-- Document excerpt follows --
On the smart car front, Panasonic (“#1 global maker of infotainment systems”) announced it is integrating Amazon’s new Alexa on Board voice control system to link with in-vehicle gear and the world beyond. And the company is creating the “first intelligent highway“ in the U.S, a 90 mile Colorado stretch with sensors in the roadbed and communications links to autonomous cars to keep them efficiently and safely spaced at high speeds.
Also impressively showcased was Panasonic’s driverless car cabin of the near future with four inwardly facing seats. This mockup wasn’t road worthy – unlike other prototypes at the show that circled a parking lot. But the Panasonic example was surely the snazziest in suggesting how all on-board will soon be able to enjoy the ride – with ceiling and wall mounted video touch screens that can change personality from write-on whiteboard to a video conference center to an immersive, wraparound movie screen.
Even cooler was Panasonic’s vision of a Smart Stadium for Tomorrowland. Visitors wearing Augmented Reality-enhanced glasses will be able to breeze through the gates without a ticket scan, then be visually pointed to their seats. Glasses wearers will also be able to order food and souvenirs with a blink and watch the game action with AR enhanced multiple angle replays and virtual cheerleaders dancing before your eyes.
Another company that used to lay on LOTS of new products at its CES press event, Sony announced just a handful this time. “We decided to not overwhelm the press at the end of their long conference day,” explained Sony Electronics president Mike Fasulo. Nor was the company asking much from a newly appointed PR team, which failed to hand out product overviews or even just a card with a press kit link! Clearly agitated on hearing this, Fasulo then told me “there are actually two dozen new products at the booth.”
On the bright side – Sony’s second generation 4K OLED sets look terrific and have managed to build all the speakers into and behind the screen for an unmatched integration of sound and picture plus easy wall-mountability.
Their new laser light engine fired Life Space video projector ($30,000) will invite well-heeled consumers to throw a huge, 120-inch 4K picture onto a wall-mounted screen from a handsome coffee table-like stand with integrated speakers, a center that’s positioned just a few inches in front of the wall. (Hisense and Epson are also into this new short throw PJ product pursuit at much lower $10K and $3K prices, respectively, though Epson’s bargain LS100 is “Full HD” resolution not 4K. LG also showed a short throw 4K projector HU80K reportedly running on a DLP engine, price TBA).
The star of the Sony booth was a second generation Aibo home entertainment robot – newly on sale in Japan for about $1,800 to start, then demanding $30 a month for a software updating service to keep teaching the dog new tricks. Offering lots more personality than its predecessor (which Sony sent to the farm in 2006), Aibo gen 2 is animated with OLED screen eyes and 22 actuators wiggling 4,000 parts. It responds to your touch on its head, back and under the chin, has cameras in nose and hind-quarters to identify family members, map your home environment and smartly find its way home to the recharging station.
So no, this pup doesn’t poop batteries.
-- Document excerpt concluded --
-- Dataset extract follows --
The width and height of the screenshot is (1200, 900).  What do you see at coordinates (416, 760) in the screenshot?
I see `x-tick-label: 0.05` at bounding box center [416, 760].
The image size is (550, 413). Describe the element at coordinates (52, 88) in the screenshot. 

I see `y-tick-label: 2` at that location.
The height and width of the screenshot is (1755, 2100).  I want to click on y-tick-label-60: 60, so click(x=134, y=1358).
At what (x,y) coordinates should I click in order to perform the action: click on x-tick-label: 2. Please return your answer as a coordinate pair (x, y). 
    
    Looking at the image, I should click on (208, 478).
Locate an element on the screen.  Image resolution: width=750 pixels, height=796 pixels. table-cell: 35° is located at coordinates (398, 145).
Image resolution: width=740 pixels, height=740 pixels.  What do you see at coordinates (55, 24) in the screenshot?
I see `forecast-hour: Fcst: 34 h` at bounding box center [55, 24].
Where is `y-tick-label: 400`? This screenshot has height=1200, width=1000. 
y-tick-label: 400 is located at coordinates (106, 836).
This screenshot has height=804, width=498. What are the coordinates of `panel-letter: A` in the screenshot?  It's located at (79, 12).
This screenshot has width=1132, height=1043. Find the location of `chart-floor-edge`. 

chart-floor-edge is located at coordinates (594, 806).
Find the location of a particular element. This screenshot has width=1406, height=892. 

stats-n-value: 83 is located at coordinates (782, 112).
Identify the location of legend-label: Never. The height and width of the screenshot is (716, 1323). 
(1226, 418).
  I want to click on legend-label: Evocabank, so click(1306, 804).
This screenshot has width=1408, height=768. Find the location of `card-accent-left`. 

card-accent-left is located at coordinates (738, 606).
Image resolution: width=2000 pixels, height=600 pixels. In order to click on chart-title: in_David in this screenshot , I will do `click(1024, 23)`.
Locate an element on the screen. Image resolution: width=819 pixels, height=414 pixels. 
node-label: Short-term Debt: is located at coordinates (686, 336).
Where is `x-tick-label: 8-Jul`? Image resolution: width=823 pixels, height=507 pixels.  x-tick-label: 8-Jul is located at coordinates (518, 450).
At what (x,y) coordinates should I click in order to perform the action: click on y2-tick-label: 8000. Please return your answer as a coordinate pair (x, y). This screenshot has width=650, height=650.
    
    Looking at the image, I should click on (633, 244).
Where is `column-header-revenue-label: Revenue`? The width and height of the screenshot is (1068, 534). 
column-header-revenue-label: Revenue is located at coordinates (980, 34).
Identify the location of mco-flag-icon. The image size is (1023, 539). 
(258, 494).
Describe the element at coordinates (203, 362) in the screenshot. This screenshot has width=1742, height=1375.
-- Dataset extract concluded --
_Prompt 1_:
Answer these questions from the CES article:
(a) How long is the Colorado stretch of the "first intelligent highway"?
(b) What is the price of Sony's Life Space video projector?
(c) How many actuators does the second-generation Aibo have?
_Prompt 2_: Rewrite the CES article from "The star of" to "the recharging station.", substituting "Robodog" for "Aibo".

_Written solution 1_:
(a) 90 miles
(b) $30,000
(c) 22

_Written solution 2_:
The star of the Sony booth was a second generation Robodog home entertainment robot – newly on sale in Japan for about $1,800 to start, then demanding $30 a month for a software updating service to keep teaching the dog new tricks. Offering lots more personality than its predecessor (which Sony sent to the farm in 2006), Robodog gen 2 is animated with OLED screen eyes and 22 actuators wiggling 4,000 parts. It responds to your touch on its head, back and under the chin, has cameras in nose and hind-quarters to identify family members, map your home environment and smartly find its way home to the recharging station.